Why 'What If I Had Done This?' Is The Worst Possible Question You Can Ask Yourself

The biggest mistake I’ve made in my 23 short years is not having taken a risk that could have changed my life. No, seriously, I regret it every day.

I sit at home, jobless, trying to imagine where I’d be and what I’d be doing had I followed the advice of the tattoo on my arm and seized the day.

When I sat down to write this, I thought, "What advice or motivational tip could I possibly glean from my unfortunate regret to bestow upon my peers?" Well, here it is: When you're presented with an opportunity, do yourself a favor and take it.

Eminem wasn’t lying, you guys — you only get one shot.

This past December, as a college senior, I was trying to figure out what to do in the next chapter of my life. I had applied for an internship at Esquire because I’m ambitious, a bit idealistic and a fan of the thought, “Why not?”

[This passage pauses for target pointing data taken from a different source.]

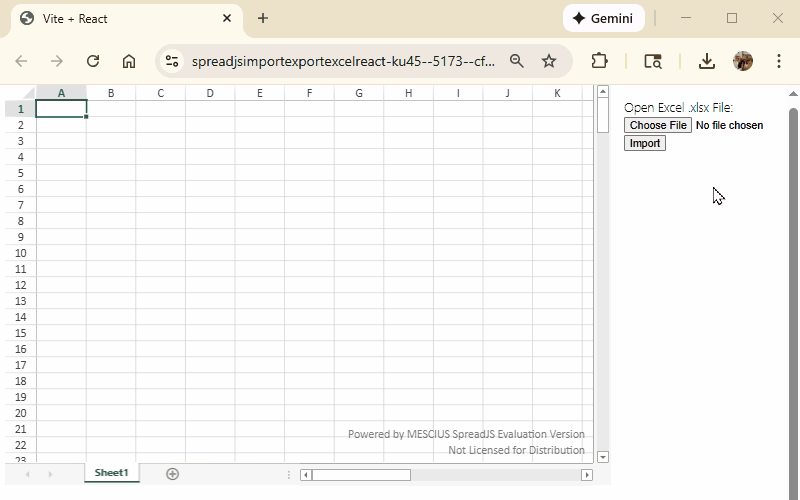Select the Sheet1 tab
The height and width of the screenshot is (500, 800).
click(111, 473)
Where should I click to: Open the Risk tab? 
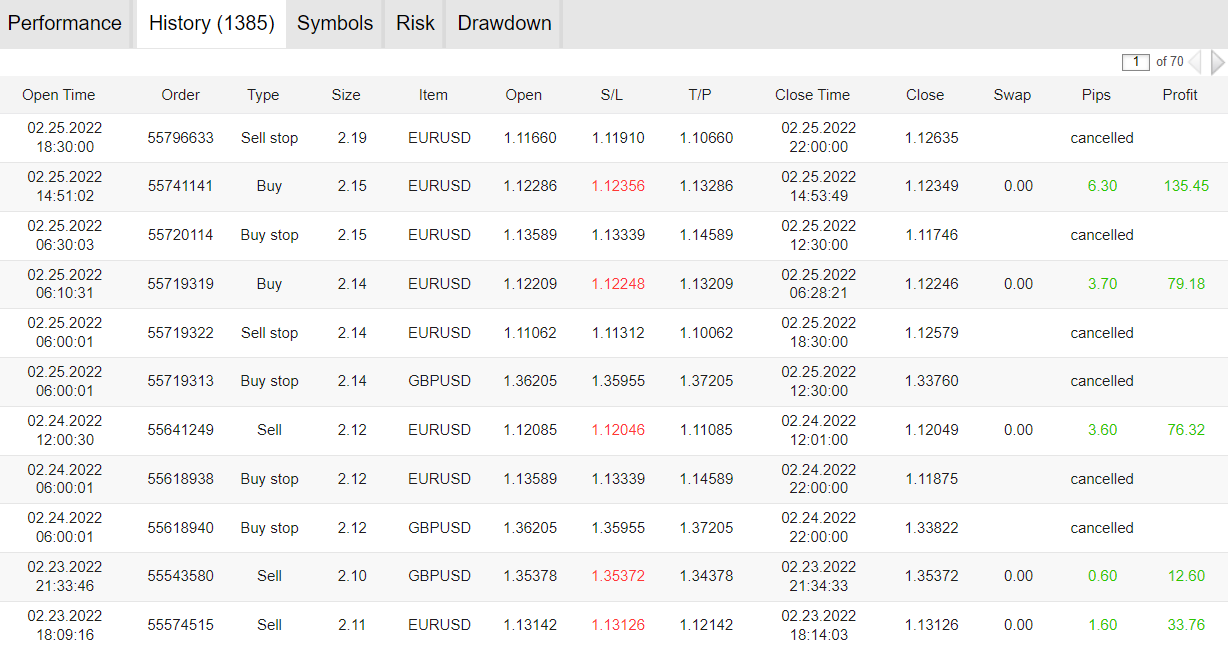click(414, 23)
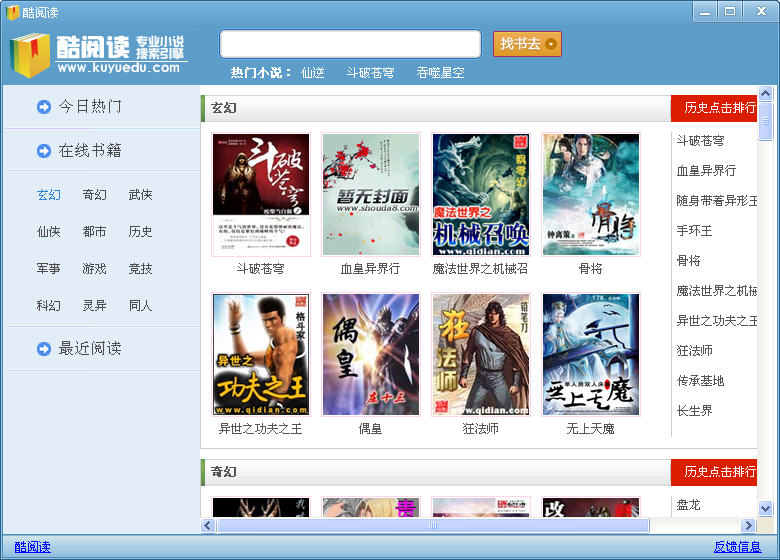Open the 科幻 genre
This screenshot has height=560, width=780.
click(x=49, y=306)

To my surprise, I heard back almost immediately. I interviewed with the publication, pitched some stories and pulled an all-nighter researching and writing a story as a test. They ended up liking my work (and apparently, me, too) and offered me the internship.

There was only one problem (there’s always one problem, right?): It had all moved so fast. They wanted me to go to New York at the start of the year and hit the ground running.

Now, you may be saying, “Problem? What’s the problem?” And if that’s what you’re thinking, you sound like every last one of my friends. However, it was very short notice and I didn’t necessarily anticipate getting the internship.

I would have had to put off graduating for a semester or more, found someone to sublease my apartment in just a few weeks’ time, renege on my job as editor-in-chief of the student newspaper (which also provided a full scholarship) and figure out how I would get to the Big Apple.

All of the decisions seemed insurmountable, while the time was still short. As you can probably guess, I ended up not going. I tried to position myself for an internship during the summer; I even showed up at the magazine's offices on a school trip to New York, but it didn’t do much good.

The moment, the opportunity and the life that could have been, had passed. Maybe that’s overly dramatic, but I want it more now than I did when the magazine initially offered the position to me. I’d go to school for three more semesters to get the chance again.

As I sit at home, every day, and apply to almost any publication that’s hiring, I’m sure I’ll find something eventually. And I’m sure I’ll enjoy it, move on and go about my life. But, it won’t be Esquire; it won’t be that opportunity.

I’ll never know what could have been, so do me a favor and don’t make my mistake. If Esquire — or whatever your personal “Esquire” is — offers you an internship, take it. Make it work, drop your things, pack your bags and go for it.

You’re young and you can afford to take risks. When you’re not having luck in the job hunt, you don’t want to find yourself wondering, “What if?”

So, take the risk, take the job, move to that city, go on that adventure and kiss the girl, because, well, you simply never know.